> **WHAT YOU SHOULD DO**: Select from the data all lines with the word "header".

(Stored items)
========

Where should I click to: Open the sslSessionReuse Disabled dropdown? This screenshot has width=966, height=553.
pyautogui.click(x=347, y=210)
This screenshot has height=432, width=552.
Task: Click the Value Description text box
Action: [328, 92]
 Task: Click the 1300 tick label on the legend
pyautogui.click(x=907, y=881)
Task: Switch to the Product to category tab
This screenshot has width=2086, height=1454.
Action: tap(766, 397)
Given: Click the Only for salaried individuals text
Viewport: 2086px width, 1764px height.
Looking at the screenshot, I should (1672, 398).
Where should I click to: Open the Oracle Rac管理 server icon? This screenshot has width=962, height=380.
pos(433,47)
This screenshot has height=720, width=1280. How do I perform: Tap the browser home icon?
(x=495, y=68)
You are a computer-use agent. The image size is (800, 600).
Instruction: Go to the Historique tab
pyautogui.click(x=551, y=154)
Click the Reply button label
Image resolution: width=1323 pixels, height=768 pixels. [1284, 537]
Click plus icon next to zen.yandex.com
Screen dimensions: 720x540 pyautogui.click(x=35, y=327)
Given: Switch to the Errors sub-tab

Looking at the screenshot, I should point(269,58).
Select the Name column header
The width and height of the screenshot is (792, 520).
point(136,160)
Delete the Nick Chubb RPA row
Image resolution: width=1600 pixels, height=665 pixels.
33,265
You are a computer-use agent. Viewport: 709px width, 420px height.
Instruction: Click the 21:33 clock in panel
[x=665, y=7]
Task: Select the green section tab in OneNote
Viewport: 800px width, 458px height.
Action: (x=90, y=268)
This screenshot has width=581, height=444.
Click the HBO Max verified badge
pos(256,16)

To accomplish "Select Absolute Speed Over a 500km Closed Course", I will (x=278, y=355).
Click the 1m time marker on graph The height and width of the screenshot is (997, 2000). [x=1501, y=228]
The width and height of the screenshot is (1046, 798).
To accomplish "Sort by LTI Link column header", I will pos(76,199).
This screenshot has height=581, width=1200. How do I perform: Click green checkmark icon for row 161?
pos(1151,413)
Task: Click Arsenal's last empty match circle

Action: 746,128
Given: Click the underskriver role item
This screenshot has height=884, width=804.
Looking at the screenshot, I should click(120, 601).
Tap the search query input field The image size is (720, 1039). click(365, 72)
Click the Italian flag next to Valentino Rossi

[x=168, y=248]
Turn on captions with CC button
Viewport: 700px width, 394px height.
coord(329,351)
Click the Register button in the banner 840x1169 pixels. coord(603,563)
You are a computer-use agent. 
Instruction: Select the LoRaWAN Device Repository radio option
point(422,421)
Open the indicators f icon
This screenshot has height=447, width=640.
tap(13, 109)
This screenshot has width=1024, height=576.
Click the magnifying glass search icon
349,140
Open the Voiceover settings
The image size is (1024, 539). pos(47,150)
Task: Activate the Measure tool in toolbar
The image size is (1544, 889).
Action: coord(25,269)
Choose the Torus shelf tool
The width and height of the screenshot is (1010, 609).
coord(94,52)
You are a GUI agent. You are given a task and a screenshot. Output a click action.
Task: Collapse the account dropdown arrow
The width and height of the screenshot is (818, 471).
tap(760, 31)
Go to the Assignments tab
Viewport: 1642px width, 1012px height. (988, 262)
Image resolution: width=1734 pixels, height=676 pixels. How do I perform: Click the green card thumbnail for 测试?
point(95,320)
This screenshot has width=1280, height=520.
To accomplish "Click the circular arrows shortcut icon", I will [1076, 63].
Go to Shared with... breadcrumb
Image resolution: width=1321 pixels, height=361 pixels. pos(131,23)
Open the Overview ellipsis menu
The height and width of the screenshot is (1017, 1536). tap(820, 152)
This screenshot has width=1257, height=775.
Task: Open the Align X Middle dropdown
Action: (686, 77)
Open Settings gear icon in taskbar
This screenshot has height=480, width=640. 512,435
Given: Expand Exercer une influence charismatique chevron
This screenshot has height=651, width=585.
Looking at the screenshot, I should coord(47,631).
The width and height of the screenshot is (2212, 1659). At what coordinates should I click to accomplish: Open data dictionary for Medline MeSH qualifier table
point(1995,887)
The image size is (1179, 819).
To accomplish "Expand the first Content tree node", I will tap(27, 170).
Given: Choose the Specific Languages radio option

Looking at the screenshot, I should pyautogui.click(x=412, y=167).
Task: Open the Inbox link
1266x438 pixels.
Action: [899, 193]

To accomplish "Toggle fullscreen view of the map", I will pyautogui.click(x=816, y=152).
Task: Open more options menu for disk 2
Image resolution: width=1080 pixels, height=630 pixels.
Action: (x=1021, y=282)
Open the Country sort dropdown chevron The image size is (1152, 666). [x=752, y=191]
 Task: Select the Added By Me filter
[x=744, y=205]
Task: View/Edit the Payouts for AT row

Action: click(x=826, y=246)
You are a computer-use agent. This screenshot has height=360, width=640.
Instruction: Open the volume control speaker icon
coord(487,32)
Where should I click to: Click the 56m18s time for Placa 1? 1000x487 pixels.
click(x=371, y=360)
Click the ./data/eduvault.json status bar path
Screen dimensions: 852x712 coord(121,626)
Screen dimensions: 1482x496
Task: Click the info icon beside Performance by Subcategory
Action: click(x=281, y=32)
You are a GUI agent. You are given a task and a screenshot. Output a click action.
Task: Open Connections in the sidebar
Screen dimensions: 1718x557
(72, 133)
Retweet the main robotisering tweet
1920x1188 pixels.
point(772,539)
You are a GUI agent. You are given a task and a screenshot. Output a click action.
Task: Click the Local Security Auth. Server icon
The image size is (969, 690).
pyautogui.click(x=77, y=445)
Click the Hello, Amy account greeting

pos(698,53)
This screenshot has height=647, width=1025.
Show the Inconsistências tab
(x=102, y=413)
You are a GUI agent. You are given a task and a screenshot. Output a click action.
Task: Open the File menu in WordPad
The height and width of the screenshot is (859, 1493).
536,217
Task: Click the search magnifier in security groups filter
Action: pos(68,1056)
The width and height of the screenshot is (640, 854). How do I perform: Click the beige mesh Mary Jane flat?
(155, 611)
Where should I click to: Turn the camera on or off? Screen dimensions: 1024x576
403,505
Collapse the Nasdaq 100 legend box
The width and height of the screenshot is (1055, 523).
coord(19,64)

========

> **SOLUTION BELOW**:
Select the Name column header
To accomplish "Sort by LTI Link column header", I will pos(76,199).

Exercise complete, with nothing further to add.